Record extracts:
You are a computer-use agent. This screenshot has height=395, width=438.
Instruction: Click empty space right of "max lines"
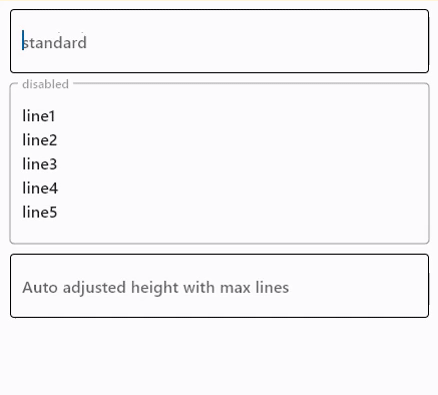[357, 287]
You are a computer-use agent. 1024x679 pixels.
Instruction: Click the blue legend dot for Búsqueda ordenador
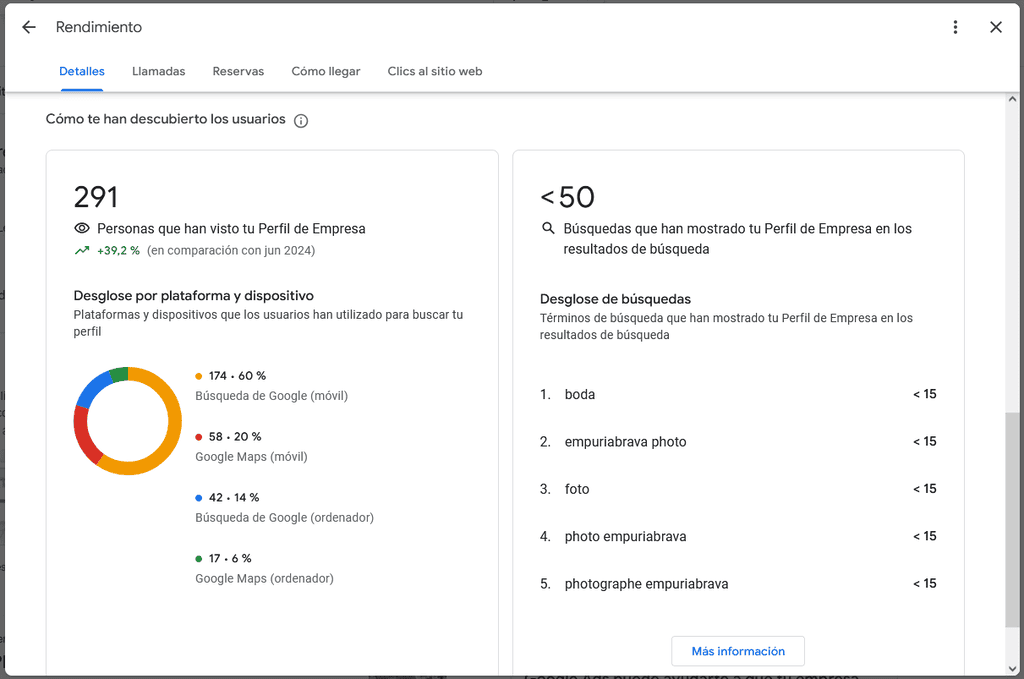pyautogui.click(x=199, y=497)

Instructions for the task: Copy every line of the data above verbatim, but leave out the pictures.

Solution to the exercise:
You are a computer-use agent. This screenshot has height=395, width=438.
Instruction: Click empty space right of "max lines"
[357, 287]
You are a computer-use agent. 1024x679 pixels.
Instruction: Click the blue legend dot for Búsqueda ordenador
pyautogui.click(x=199, y=497)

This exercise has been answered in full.